Cartagena favoreció la llegada de técnicas y materiales
La ciudad donde aparece esta vivienda ayuda a entender por qué se desarrolló ese nivel técnico. Cartagena, conocida en época romana como Carthago Nova, reunía actividad comercial, minería y contactos con otros territorios. Ese movimiento facilitaba la llegada de materiales y también de conocimientos. Los investigadores apuntan que este tipo de soluciones no se quedaban en un solo lugar, sino que podían circular entre distintos talleres. Eso explica que haya paralelos fuera de la Península, aunque sean pocos.
La vivienda donde se han encontrado las pinturas no es una casa cualquiera. Alicia Fernández Díaz, catedrática de Arqueología en la Universidad de Murcia, señaló que “una de las villas romanas mejor conservadas” permite estudiar estos detalles con más precisión.
El edificio tiene alrededor de 1.000 metros cuadrados y contaba con elementos arquitectónicos pensados para impresionar, como columnas de distintos estilos. Además, muchas pinturas se han conservado en su lugar original, lo que facilita ver cómo estaban organizadas dentro de las estancias.

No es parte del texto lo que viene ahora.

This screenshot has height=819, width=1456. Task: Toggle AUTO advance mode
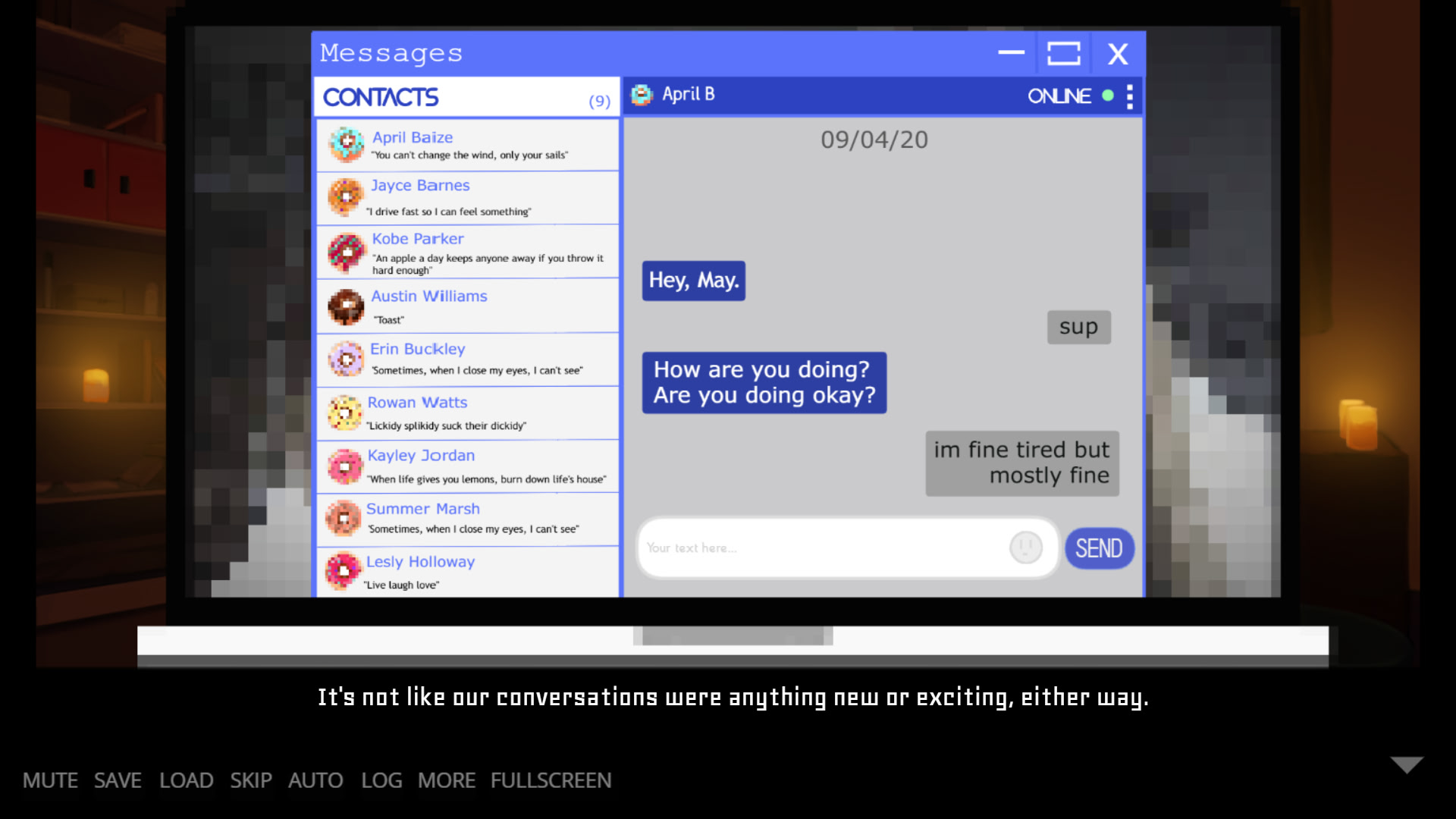(315, 780)
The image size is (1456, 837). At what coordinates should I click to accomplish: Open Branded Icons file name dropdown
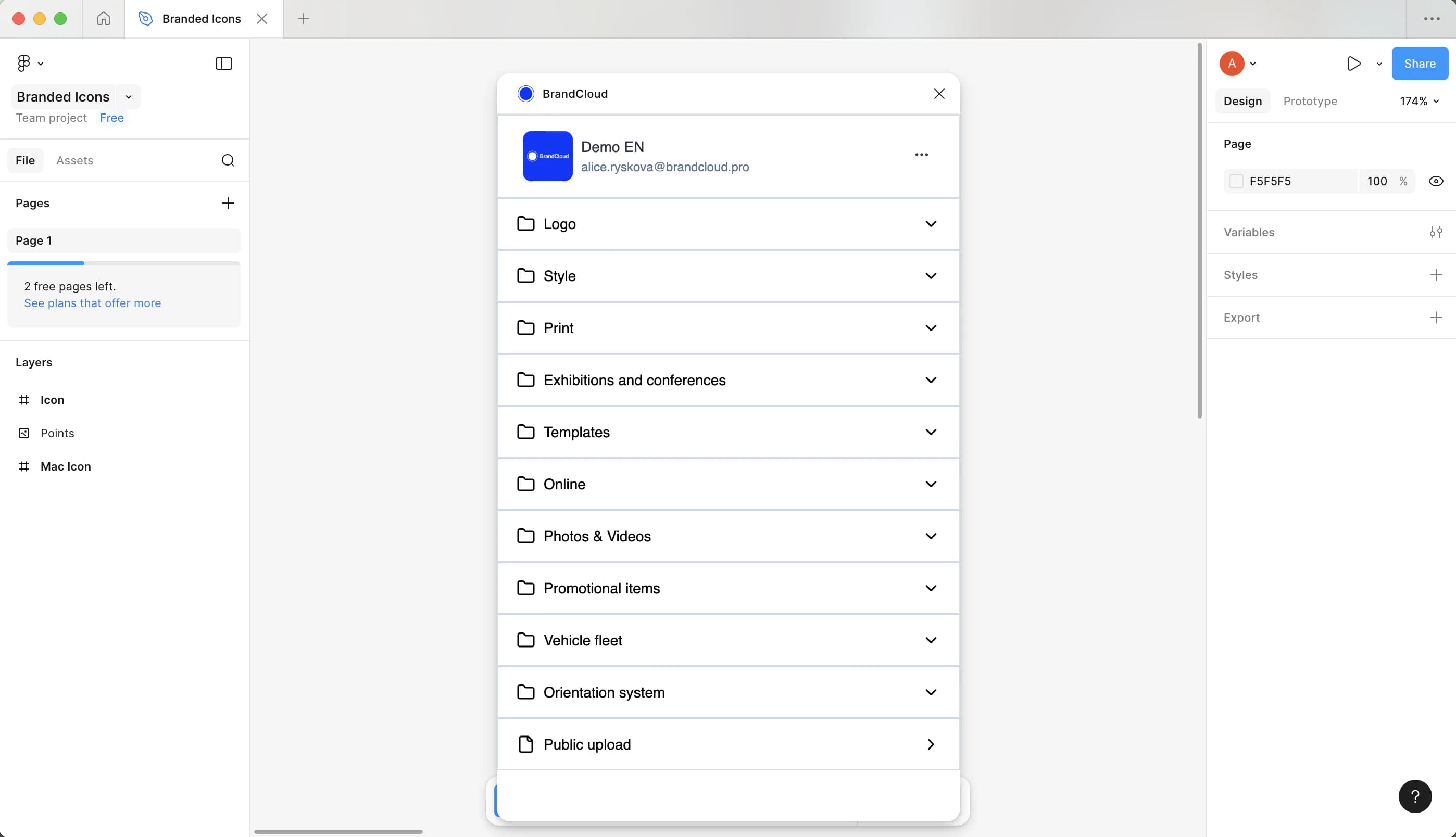[x=128, y=97]
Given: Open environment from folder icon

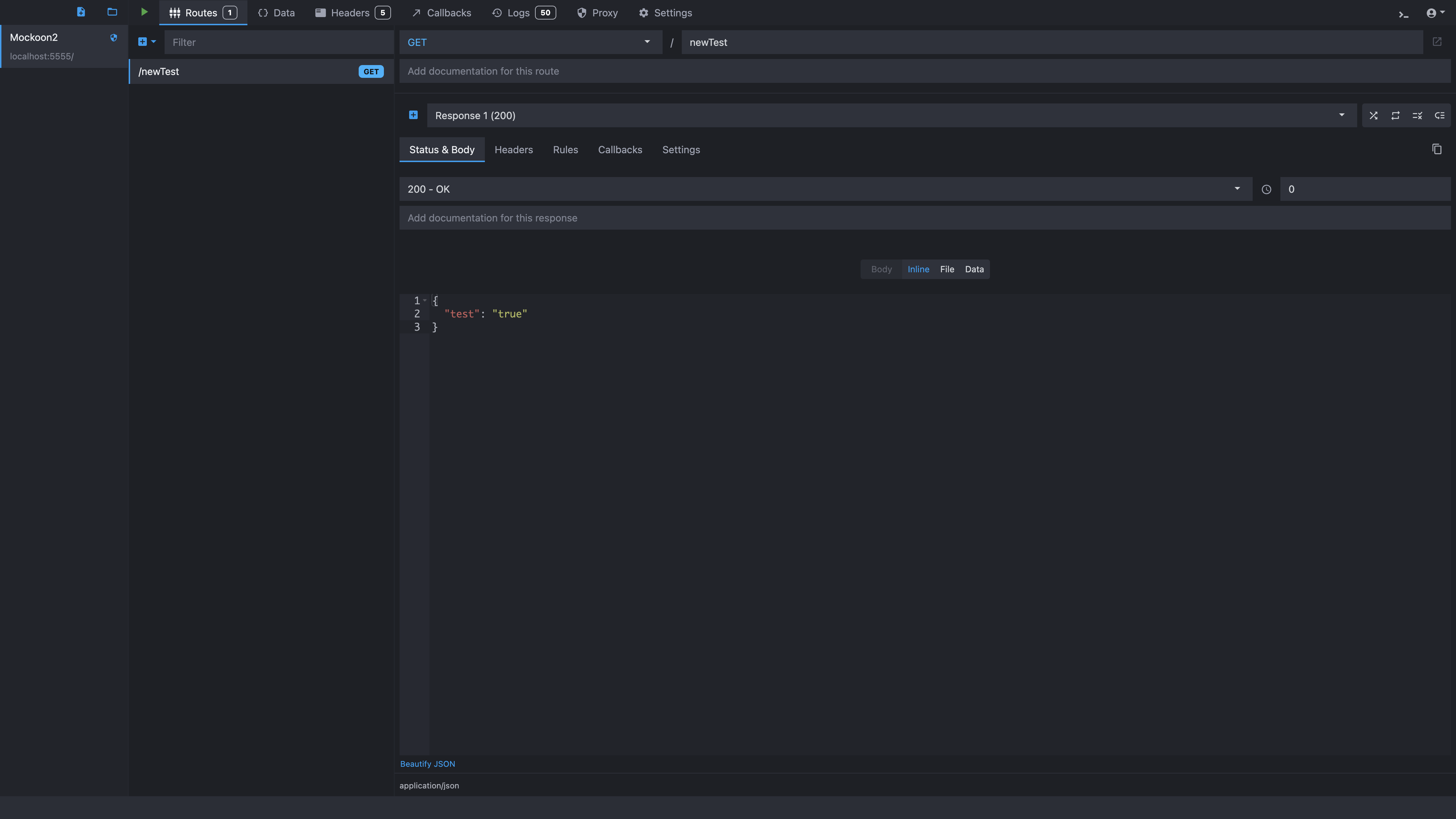Looking at the screenshot, I should tap(112, 12).
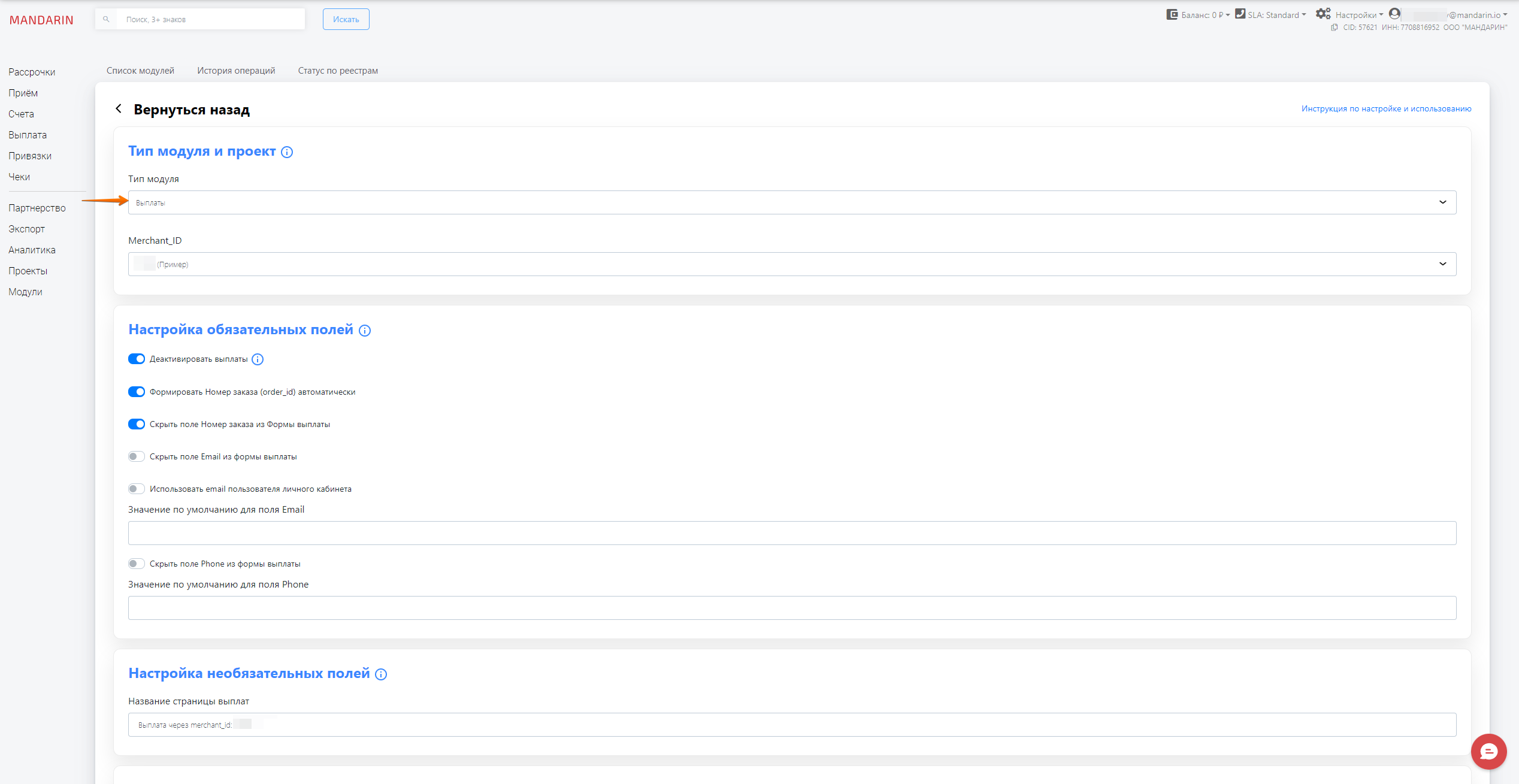Enable Скрыть поле Phone из формы выплаты

coord(137,564)
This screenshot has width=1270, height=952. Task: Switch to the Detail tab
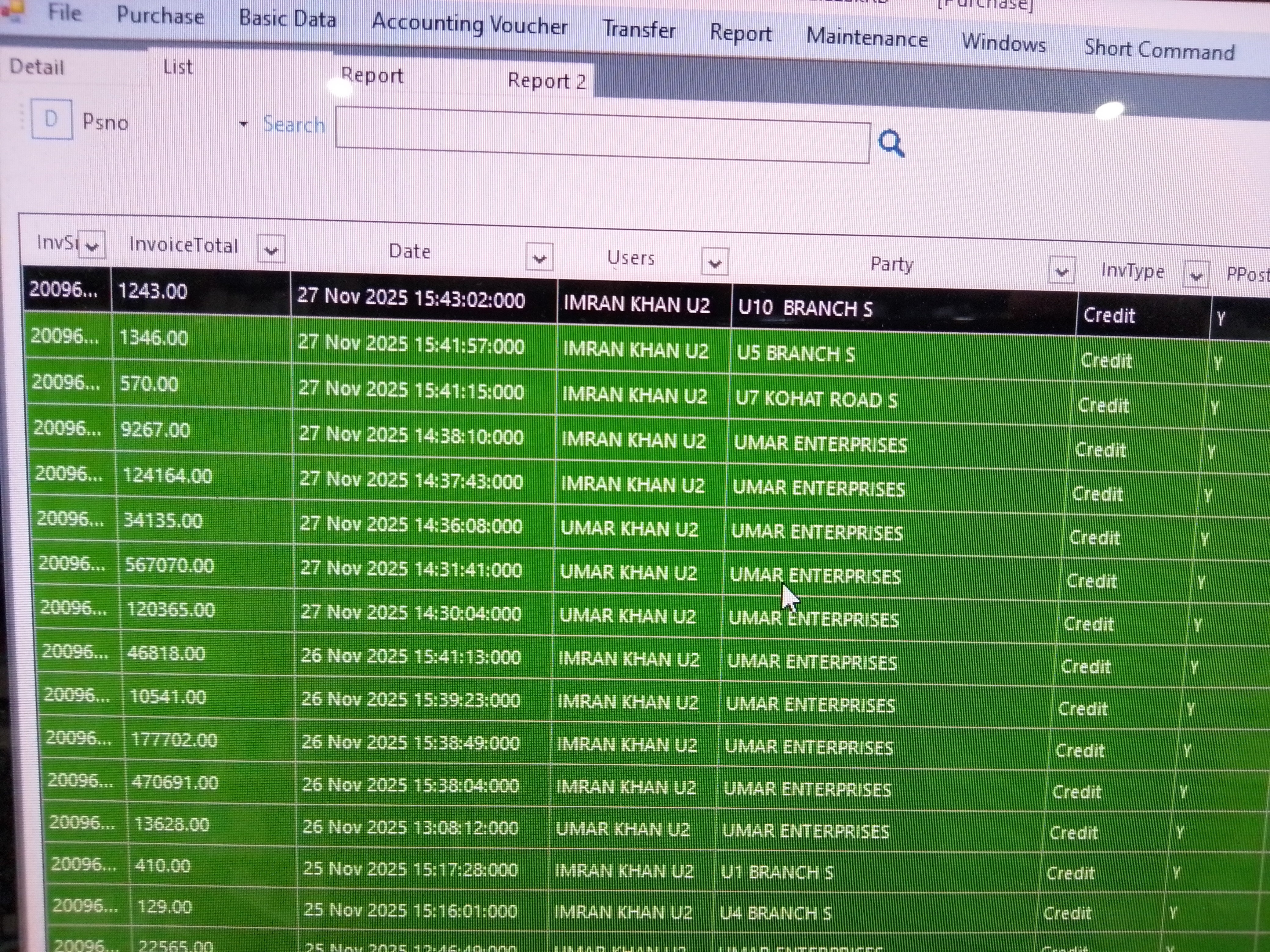pos(37,67)
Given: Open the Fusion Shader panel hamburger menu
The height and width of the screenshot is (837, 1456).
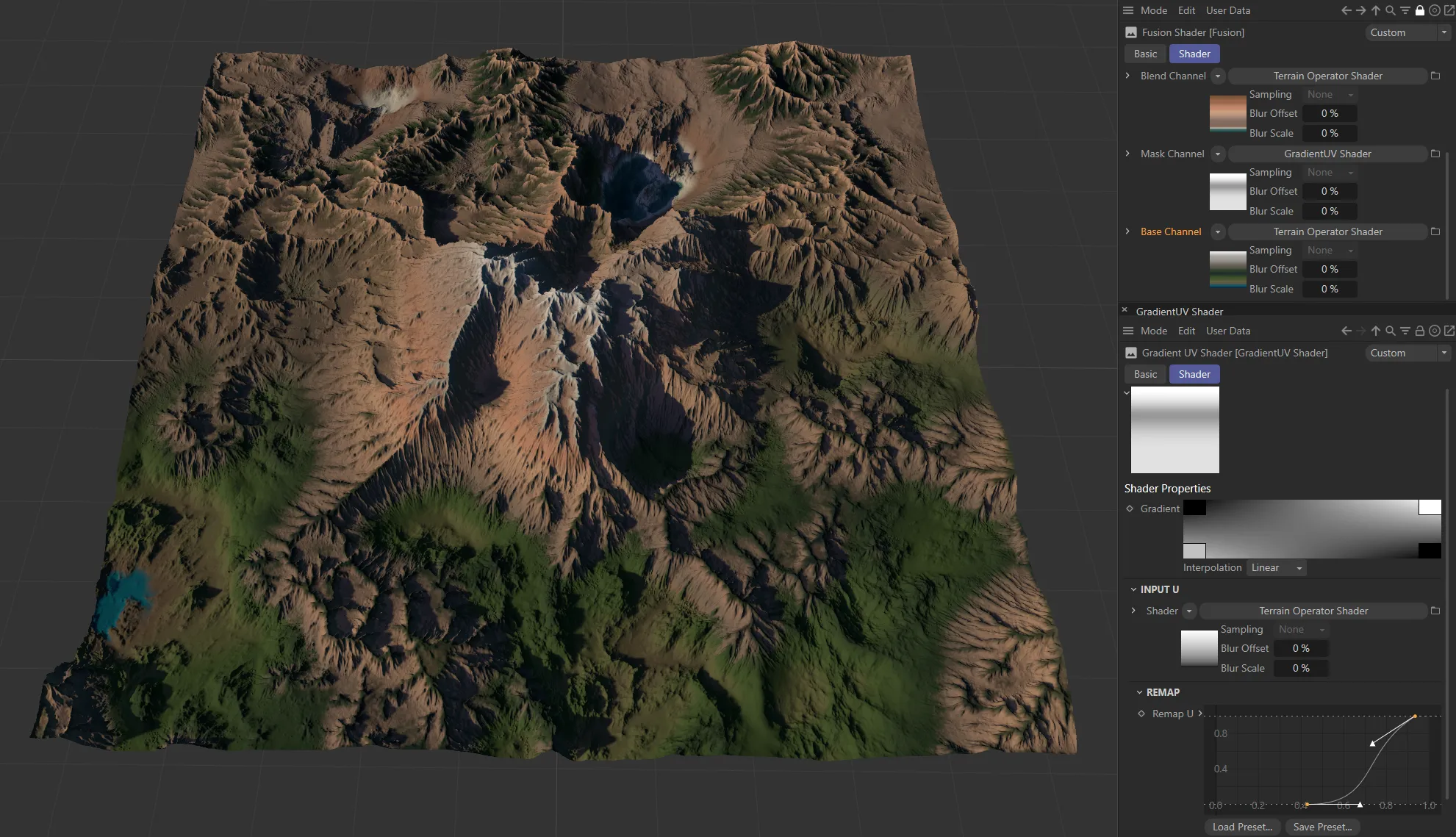Looking at the screenshot, I should 1128,10.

Todo este conjunto lleva a una conclusión sobre cómo trabajaban los artesanos de la época. José Rafael Ruiz Arrebola, de la Universidad de Córdoba, participa en el estudio que analiza estos datos y muestra que “podemos comparar las fuentes clásicas con la realidad arqueológica”.
Esa comparación permite ver que no se trataba de copiar modelos sin más. Había conocimiento técnico, pruebas y decisiones concretas según el resultado que se buscaba. Ese trabajo se refleja en cada capa del muro, donde cada material cumple una función que se puede identificar hoy.